Psychological theory has seen many interpretations of the self. The 1920’s-1960’s behaviourist movement saw the self as unobservable and irrelevant. The humanistic perspective of the 50s and 60s saw the self as unique and goal-directed.
These days, it’s the realm of social psychology that studies the self most extensively. It is the self that is shaping your world through directing social behaviour and bringing stimuli to your awareness. Basically, two people can be placed in the exact same room, but it is the self that is directing their experience of the room.
To break it down, we all have a self-concept. This is the total of all the beliefs we hold of ourselves. Each of these individual beliefs are called ‘self-schemas’ and they drive our processing of information.
For example, you may think of yourself as a ‘clean freak’ and your friend may think of themselves as ‘masculine’. These are self-schemas and they become your frame of reference. If you and your ‘masculine’ friend walked into a room, as a ‘clean freak’ you will probably notice dust, disarray, marks on the wall, but your friend will have an entirely different perception. He might see a shelf that’s ajar that could do with his handyman skills, or notice the hammer by the bed.
See how your self-schemas serve to interpret your world around you, and two people looking at the exact same thing can actually have very different perspectives and experiences.
Have a think about the following activities using the self-schema of ‘being overweight’.
- Shopping for clothes
- Going to the beach
- Eating at restaurants
Now, think about doing those same activities using these self-schemas, “a successful, wealthy entrepreneur”, and “an energetic health enthusiast”. How would you now interpret these activities?
You could probably see how someone with an ‘I’m overweight’ self-schema may have a negative experience for all of the aforementioned activities.

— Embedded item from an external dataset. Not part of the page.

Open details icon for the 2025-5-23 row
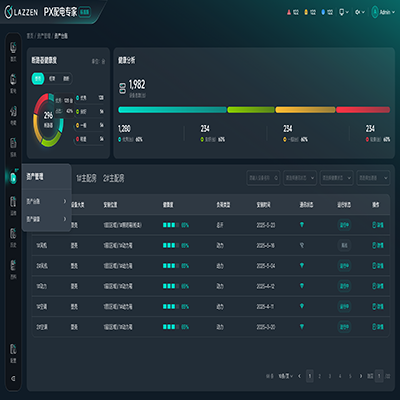pos(378,225)
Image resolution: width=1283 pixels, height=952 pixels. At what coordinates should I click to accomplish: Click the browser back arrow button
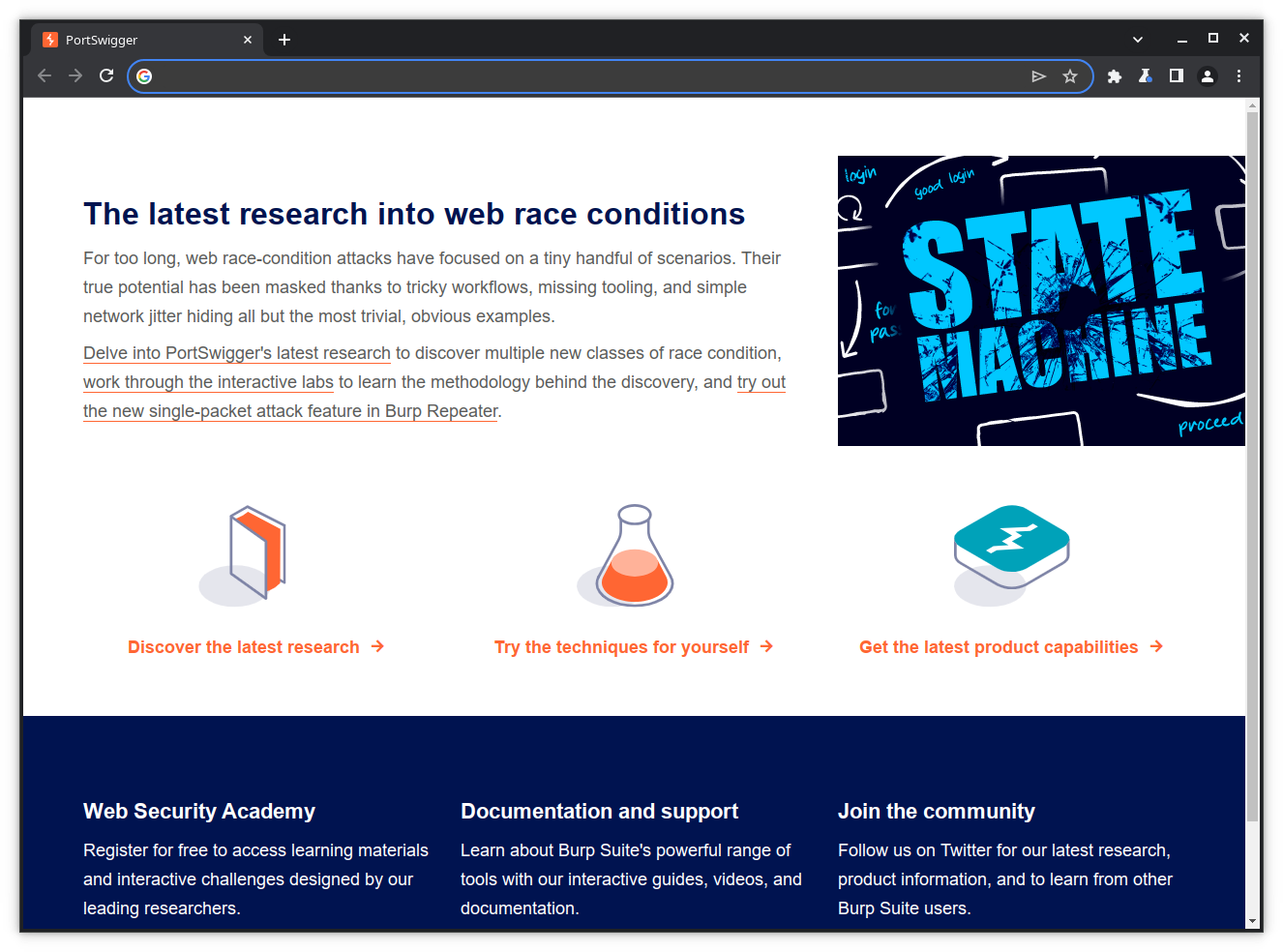45,75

Self-schemas provide a looking glass for the world.
Are your self-schemas helpful or limiting? It is possible to change your perspective through changing your self-schemas, or simply focussing on the more positive self-schemas that you may hold of yourself. This is an effective tool in overcoming negative thoughts.
Do you ever grab your dog or cat and look at them in the mirror and wonder if they recognise themselves? Some rambunctious puppies can even get into a fight with their reflection for hours on end. Sorry to say, but your pet probably does not recognise themselves. But some animals do, and these include apes, gorillas, orangutangs, dolphins and elephants.
To determine self-recognition in animals, scientists placed each animal in front of a mirror. They then anesthetised the animal and drew a red mark across their forehead. Once the animal woke then looked at themselves again in the mirror, the animals who spontaneously touched the red mark showed self-recognition. This is just one such experiment of self-recognition in animals.